Booker T. Washington recommended Lyon to President Theodore Roosevelt, who named him consul to Liberia in 1903. He held the post until 1910 and later was pastor of the Ames Memorial Church.
When Lyon died in 1938, some 5,000 persons attended his funeral, many standing in the rain on Baker Street outside the West Baltimore church.
Years later, when there was a need for housing near Sparrows Point as the U.S. entered World War II, the federal government constructed Lyon Homes.
Constructed of brick with hardwood floors, Lyons Homes were designed by a prominent African-American architect, Hilyard Robinson of Washington, who is better known for a similar project there, Langston Terrace. He also designed and supervised construction of the airbase in Alabama for the Tuskegee Airmen.
David Lacks moved to Maryland from Virginia to work at the Sparrows Point shipyard, and rented a unit at Lyons Homes. A few months later his wife, Henrietta, joined him at the residence, 713 New Pittsburg Ave.
"It was a new house, with a nice new gas stove. Henrietta had never cooked before on anything but a wood stove," her husband recalled in a 1997 interview in The Sun.
Lacks reared five children there until the disease that eventually claimed her life prompted her to seek medical treatment at the Johns Hopkins Hospital.
Lyons remained in government hands until 1955, when a full page ad in The Sun announced it was “open for public bidding.” The Vechery and Schroyer families bought the Lyon Homes subdivision and rented out units until 2006.
It was then purchased by Charles “Chuck” Tini, a Johns Hopkins University graduate and Towson resident who owns and manages rental properties throughout Baltimore and seven states.“We bought it with the expressed purpose of keeping it affordable rental housing,” he said.
But Lyon Homes needed an upgrade.
“These homes were not equipped with showers, only bathtubs,” Tini said, “and the joists in the crawlspaces were rotting. They were built for coal furnaces and had outside coal chutes, which we had to brick in.”
Tini and his firm, CT Development Partners, formed a partnership with Telesis Baltimore and Southway Builders to guide the first phase of the renovation. So far, the group has started work on more than 118 units — 20 of them market rate rentals and 98 restricted affordable units.

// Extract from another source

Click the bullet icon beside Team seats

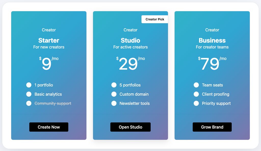point(196,85)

The current work involves gutting the homes, rebuilding those rotted joists, refinishing the second floors with red maple flooring, adding central air conditioning and showers and new kitchens and powder rooms.
“We expect this renovation to serve the Turner Station community for many years to come,” Tini said.
He said Lyon Homes’ residents are vested in the community, and in Turner Station.
“Two of households have lived here for 60 years and another eight have lived here for 40 years,” he said.
“This is a place where the residents define the community.”